### Texte fourni
--------------------------------------------------

Lorsque le gouvernement américain ferme ses portes, l’impact immédiat et le plus visible est une rupture dans ses opérations quotidiennes.
Par exemple, de nombreux musées et parcs nationaux sont fermés, les audiences d’immigration sont reportées et la Food and Drug Administration ne procède pas à des inspections de routine des installations nationales de transformation des aliments.
Mais au-delà de ces fonctions et des travailleurs individuels et des familles touchés, un arrêt court ou prolongé pourrait-il également affecter l’économie américaine dans son ensemble ?
Constantine Yannelis, professeur à l’Université de Chicago, et moi-même avons examiné les données de la fermeture du gouvernement en 2013 pour mieux comprendre son impact.
Un ralentisseur économique
L’un des principaux canaux par lesquels une fermeture affecte l’économie est la retenue ou le manque à gagner des salaires des employés fédéraux qui ne reçoivent pas leur chèque de paie.
Étant donné que les dépenses de consommation représentent environ 70 % de l’activité économique aux États-Unis, la retenue de salaire, même sur les quelque 2 millions de fonctionnaires, pourrait introduire un ralentissement économique important à court terme.
Et c’est exactement ce que nous avons vu en octobre 2013, lorsqu’une impasse partisane au Congrès a conduit à une fermeture partielle du gouvernement qui a duré un peu plus de deux semaines.

--------------------------------------------------

### Données fournies

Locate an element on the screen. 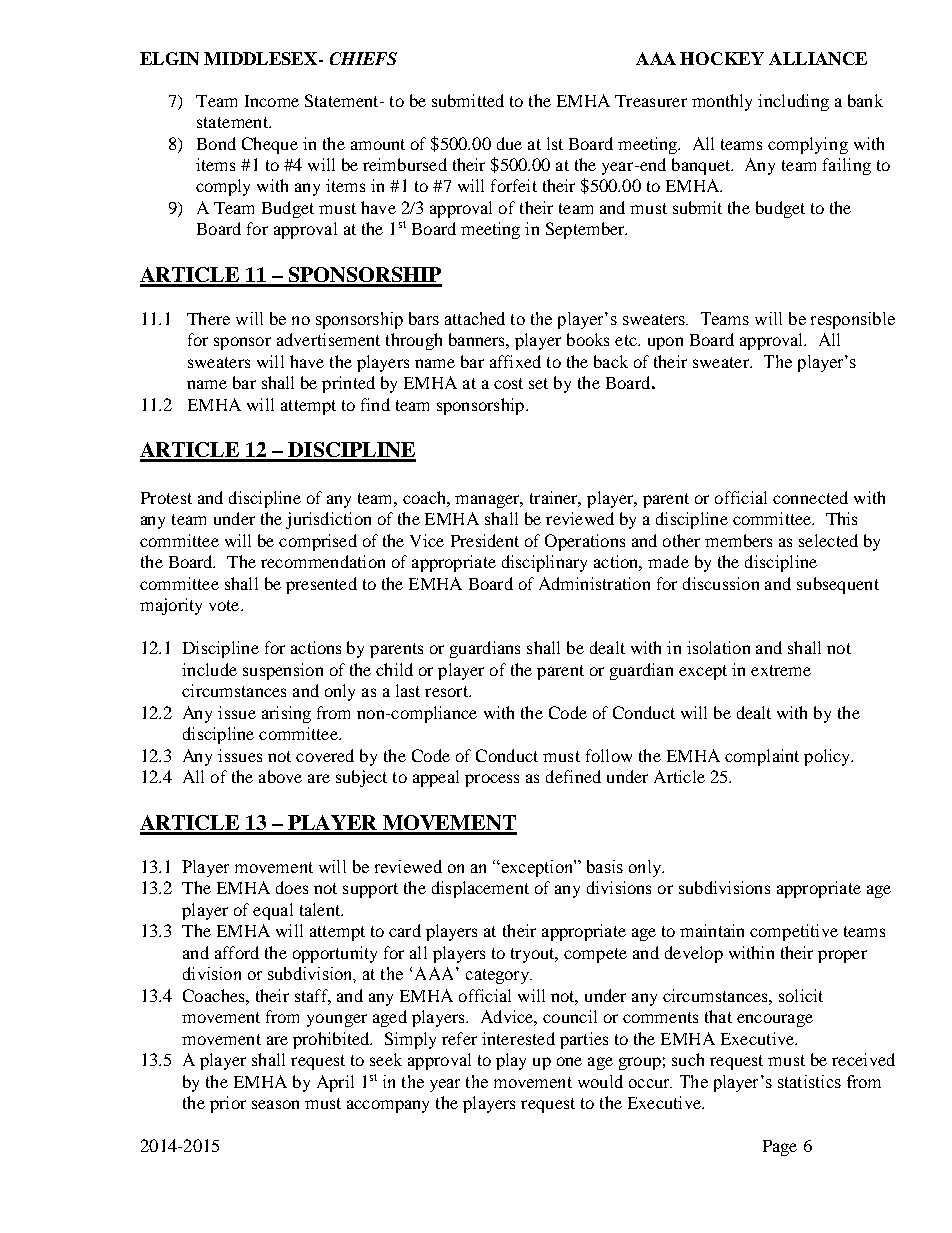  vote is located at coordinates (225, 605).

--------------------------------------------------

### Travail demandé
1. D'après le texte sur la fermeture du gouvernement américain, pouvez-vous répondre à ces trois questions ?
(a) Les données de quelle année de fermeture ont été examinées ?
(b) Quelle part de l'activité économique aux États-Unis les dépenses de consommation représentent-elles ?
(c) Combien de temps la fermeture partielle d'octobre 2013 a-t-elle duré ?
2. Comment traduiriez-vous en anglais cette phrase du texte sur la fermeture du gouvernement américain : « Étant donné que les dépenses de consommation représentent environ 70 % de l’activité économique aux États-Unis, la retenue de salaire, même sur les quelque 2 millions de fonctionnaires, pourrait introduire un ralentissement économique important à court terme. » ?

### Réponses successives
1.
(a) 2013.
(b) Environ 70 %.
(c) Un peu plus de deux semaines.

2. Given that consumer spending accounts for about 70% of economic activity in the United States, withholding pay, even from the roughly 2 million civil servants, could introduce a significant short-term economic slowdown.